A salto

Que importância tem isto? Muita. Em certo sentido, muda tudo o que se esperava da Europa ainda há poucos anos. Ao admitir (corretamente) que se pode estar num país da União como a Grécia e ainda assim correr um tal risco de vida que justifica a concessão do estatuto de asilado, a Bélgica cruzou um rubicão no entendimento que os países da União têm uns dos outros. Fê-lo de forma plenamente justificada, mas não deixa de ser uma coisa enorme, se pensarmos um bocadinho: um país da União (a Bélgica) deixou de considerar que outro (a Grécia) seja um estado de direito no qual os direitos fundamentais das pessoas sejam respeitados. Fê-lo, é certo, para um cidadão de um país extra-comunitário, a Guiné (Conacri). Mas pouco faltará para que um cidadão europeu, um grego de esquerda, ou um húngaro judeu, ou um lituano homossexual, ou um eslovaco cigano, também mereça com igual justificação direito de asilo noutro país europeu. A diferença é que estes (ainda) podem viajar sem passaporte dentro do espaço Schengen.

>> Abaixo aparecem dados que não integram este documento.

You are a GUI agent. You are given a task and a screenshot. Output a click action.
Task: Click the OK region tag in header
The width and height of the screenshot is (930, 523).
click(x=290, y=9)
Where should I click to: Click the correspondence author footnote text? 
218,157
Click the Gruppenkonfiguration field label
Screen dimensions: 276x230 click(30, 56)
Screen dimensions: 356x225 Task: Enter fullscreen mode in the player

E, de repente, isto remete-nos para um passado não tão longínquo quanto isso. Nesse passado, havia dois tipos de países europeus. Em primeiro lugar, os que faziam figura de países europeus, ou seja, que eram democráticos e desenvolvidos. Em segundo lugar, os que sendo europeus faziam lembrar países de outros continentes, onde havia pobreza e ditaduras. E as pessoas emigravam “a salto” dos segundos para os primeiros.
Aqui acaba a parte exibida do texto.